Without thinking much about it, I internalized Barack Obama and Martin Luther King’s view that, although history zigs and zags, progress eventually comes. America ended slavery. It enfranchised women. It ended segregation. It legalized gay marriage. It elected an African-American president. Time will pass. My country will remain fundamentally the same, only a bit freer and less hateful, as the years go by.

I don’t feel that way anymore. As an American, I don’t know what to feel. I’ve never experienced anything like the election of Donald Trump. I’ve never experienced anything so frightening or destabilizing. I’m experiencing political vertigo.

As an American, I’m totally unprepared. The only way I can ground myself is as a Jew. My grandparents were born in Lithuania and Egypt. My parents were born in South Africa. They didn’t feel safe. They didn’t understand the people with whom they shared their country. They didn’t believe history marched forward toward a better day. It didn’t march forward when the Nazis and then the Soviets swallowed the Baltic states. It didn’t march forward when South Africa instituted apartheid. My grandmother, who began her life in Alexandria and ended it in Cape Town, used to laugh at me when I boasted about America. She told me not to get too comfortable. She said a Jew must always know when to leave the sinking ship.

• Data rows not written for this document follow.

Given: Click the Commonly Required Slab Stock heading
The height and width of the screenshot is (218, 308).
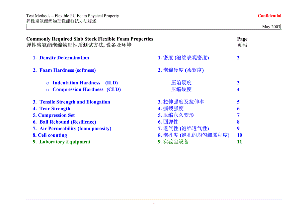Looking at the screenshot, I should point(90,39).
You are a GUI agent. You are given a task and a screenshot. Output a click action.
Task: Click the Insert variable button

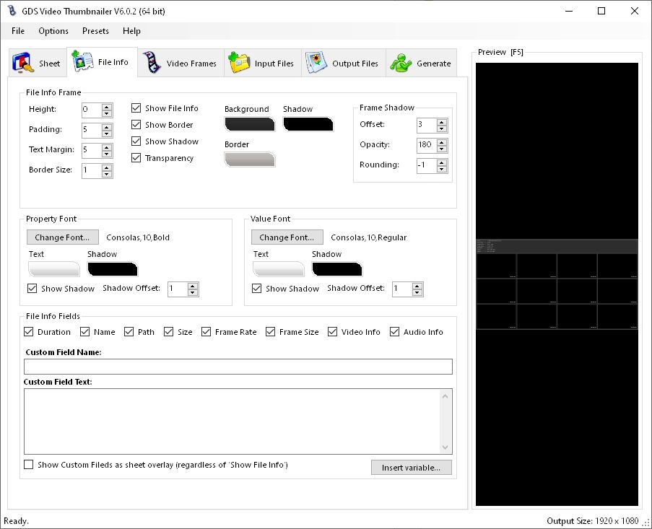pos(411,467)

I’m not leaving America. It’s my country. I have to fight for it. I have to fight – every American Jew has to fight – to protect the American Muslims who right now must be terrified beyond belief. I have to fight the dozens of American Nazis who have descended on my Twitter feed to celebrate their victory. I still love America to my core. But I don’t trust it in the same way. And I don’t trust progress. I keep hearing my grandmother’s voice in my ear.

My country is young and hopeful. My people is old and weary. And tonight I feel older and wearier than I’ve ever felt in my life.